When a mother experiences pathophysiological changes like cancer, the placenta, may not be able to adapt metabolically, failing to maintain itself and provide optimal conditions for the healthy growth and development of the foetus. To the best of our knowledge, no previous publication has combined the analysis of the metabolomic profile of both the placenta and foetus in association with the maternal serum profile under tumour growth evolution. Hence, it is essential to conduct more studies to demonstrate the connection and significant metabolic pathways affected by cancer between the placental and foetal tissues. This work showed that neoplastic evolution causes changes in synthesis, degradation and energy sources vias during pregnancy, which opens up possibilities for identifying potential treatments that can ensure placental and foetal viability. Thus, the nuclear magnetic resonance technique was used to evaluate the altered serum, placental and foetal metabolites due to tumour growth throughout rat pregnancy in a time-course analysis (three stages of pregnancy), corresponding to similar stages of human pregnancy.
In this study, our focus was on the placental tissue, which is at the centre of the impact of tumour evolution, and we correlated the serum metabolic changes and their impact on foetal development. We analysed the time course of the rat pregnancy, knowing that at the middle of gestation (14th to 16th dpc), the placenta becomes fully functional, reaching its growth peak at 19 dpc, where placental weight remains stable [14,15,16]. Ensuring placental functions are crucial to guarantee optimal foetal growth and birth weight, which in turn plays a significant role in determining the foetus’s health [17]. Small-for-gestational-age foetuses have a higher risk of perinatal mortality and are more prone to future health complications such as obesity, diabetes, and cardiovascular, endocrine, and neural development disorders [18].
Maternal homeostasis changes can impact foetal weight, but placental insufficiency is considered a more significant factor, especially by the exchange maternal–foetal occurring mainly through the highly vascularized labyrinth zone [15,18]. Therefore, placental efficiency is related to the ability to transfer nutrients to the foetus, where the foetal weight/placenta ratio is considered an indicator of its efficiency [15]. As seen in this study, the presence of the tumour led to a reduction in foetal weight at 16 dpc and 19 dpc, as well as in foetal/placental ratio clearly corroborating with lower placental efficiency, as previously observed, a severe placental morphological change with increased oxidative stress and DNA fragmentation [8,19,20,21], suggesting a placental dysfunction [22,23,24].
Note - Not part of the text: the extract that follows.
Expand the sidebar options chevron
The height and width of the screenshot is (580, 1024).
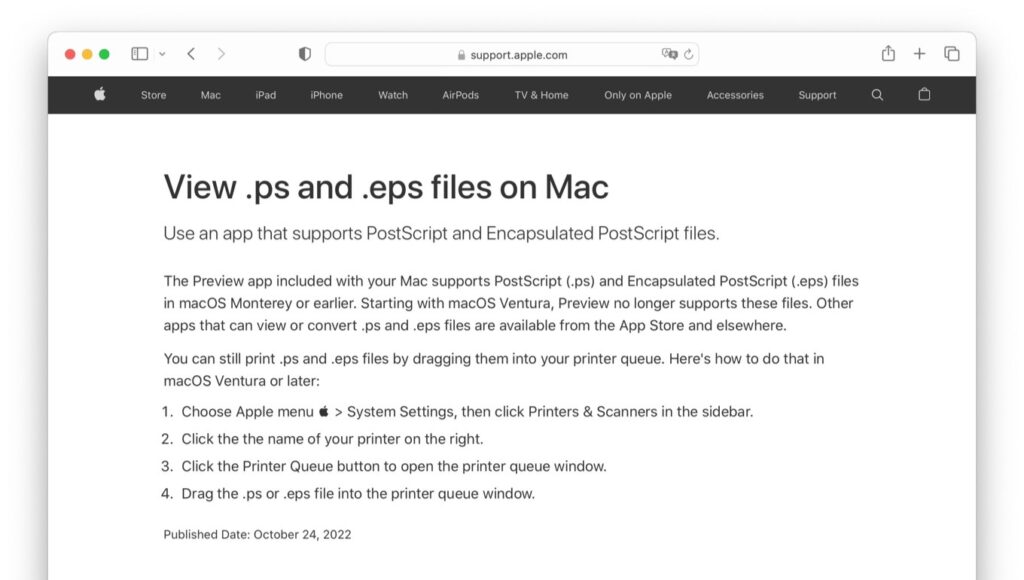pos(160,54)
Thus, changes in the metabolic profile of the placenta from tumour-bearing dams may indicate alterations in foetal growth. We noticed that changes in the metabolic profile of the serum could affect the metabolic pathways in the placenta, specifically those related to amino acids, carbohydrates, nucleotides, lipids, cofactors, vitamins and genetic translation. As a result, this could negatively impact placental function, leading to reduced foetal growth. At the beginning of the pregnancy (12 dpc) associated with the tumour, most of the metabolites related to amino acid metabolism were decreased in the serum and in the placental tissue of the tumour-bearing dams; this profile may be related to intense depletion due to tumour growth, offering fewer nutrients and substrate to the placenta’s establishment. Although, at the middle to the end of the pregnancy course, most of the serum amino acids content increased, showing a clear relation to the tumour-induced host spoliation. Throughout this process, the tumour was able to obtain nutrients from maternal tissues for its growth, but the placenta was unable to maintain its function probably due to a significant reduction in amino acids in the placental tissue. It is worth noting that some increased amino acids, like succinate, alanine, creatine and 1-methylhistidine, may be related to dysfunctional placental cell activity related to energy metabolism and protein degradation. This fact corroborates the compromised function of the placenta, as a study conducted in MAC16 tumour-bearing mice showed that the presence of the tumour during pregnancy negatively regulated the MAPK/ERK and PI3K/Akt/mTOR signalling pathways, resulting in a decrease in foetal growth and a decrease in placental cell activity [6]. Thus, it has been shown that tumour growth during pregnancy can alter the regulation of pathways responsible for amino acid transport through the placenta, which occurs through the activation of p38 MAPK signalling [25,26]. In addition, mTORC1 regulates placental amino acid transport by modulating the isoforms of the system A and system L transporters on the surface of trophoblasts [27,28]. Based on the changes in metabolites observed, the tumour growth during pregnancy was able to decrease the availability of nutrients or alter placental cell activity, leading to foetal impairment.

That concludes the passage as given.